I need to know that my solutions are ok or not and if so, how to find the basis and dim of U.
(i) we take x,y in U=> x+y=0 and a(a scalar),a*x=a*0=0 ,so it is closed under addition and scalar multiplication,therefore it is a subspace.If my approach is correct how can I find basis U and dim U?
(ii)Here I did something similair,I wrote x1^2 = x2^2 + 4*x3^2 as x1^2 - x2^2 - 4*x3^2=0
=> x,y in U where x+y =0+0=0 and a*x=a*0=0.Again If my approach is correct how cand I find basis U and dim U?
(iii)take p and g two polyn from U=>(g+p)(1)=p(1)+g(1)=p'(0)+g'(0)=(g+p)(0) and (a*p)(1)=a*p(1)=a*p(0)=(a*p)(0).Same thing, If my approach is correct how cand I find basis U and dim U?
Thank you

No, your approach is completely wrong. You have no reason at all to think that, for x and y in any of these subsets, x+y= 0 or that ax= 0. The fact that their components set some formula to 0 does NOT mean the vectors themselves are the 0 vector, which you appear to be assuming.
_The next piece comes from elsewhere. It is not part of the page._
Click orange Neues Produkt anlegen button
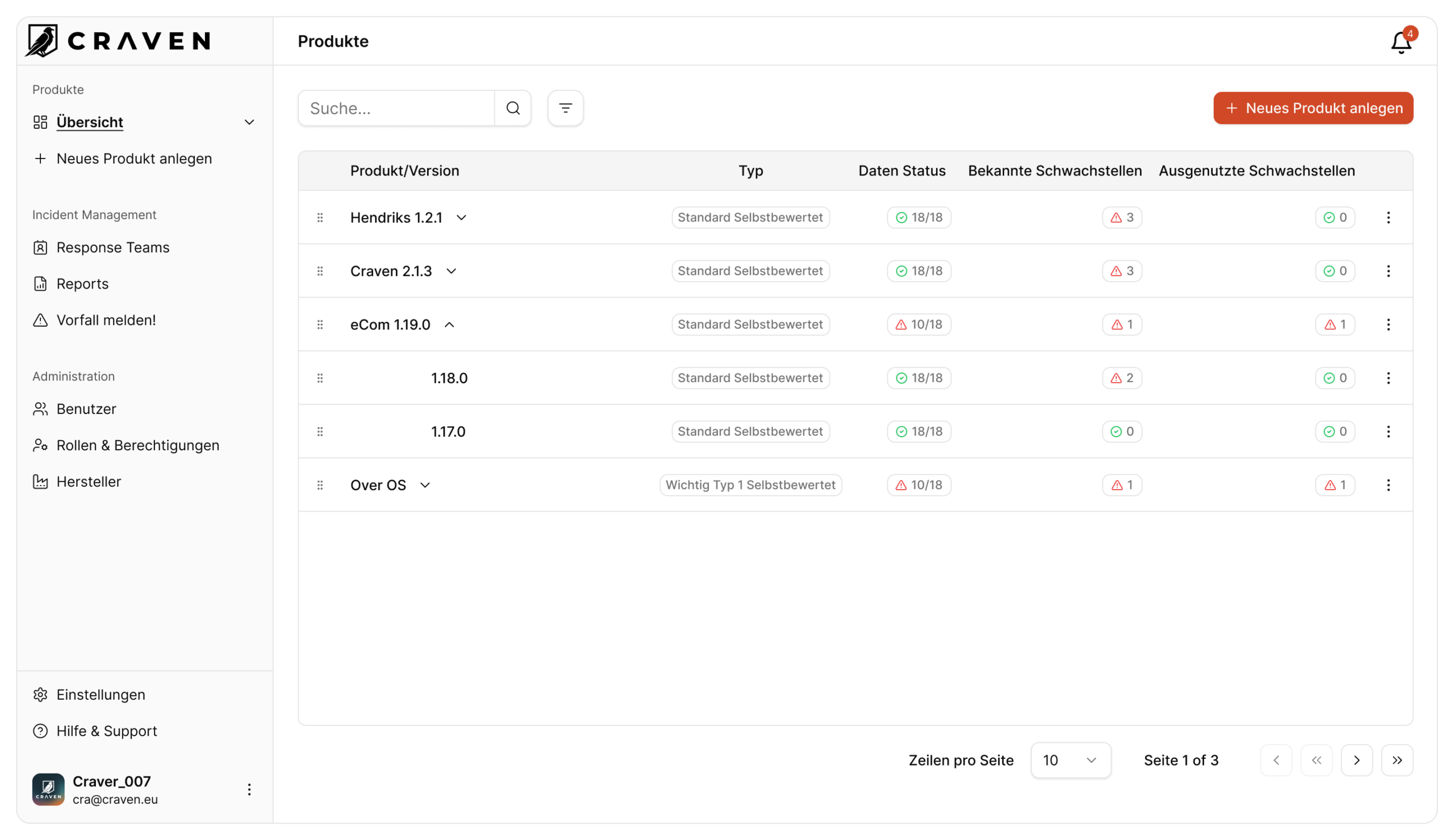This screenshot has height=840, width=1454. click(x=1313, y=108)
For example, the vector x= (-1, 0, 1, -1) is in U for (i) because -1+ 0+ 2(1)+ (-1)= 0. Also y= (1, -1, 0, 0) is in U because 1+ (-1)+ 2(0)+ 0= 0. Their sum is x+ y= (0,-1, 1, -1) which is NOT equal 0. But it is true that 0+ (-1)+ 2(1)+ (-1)= 0 so x+ y is also in U.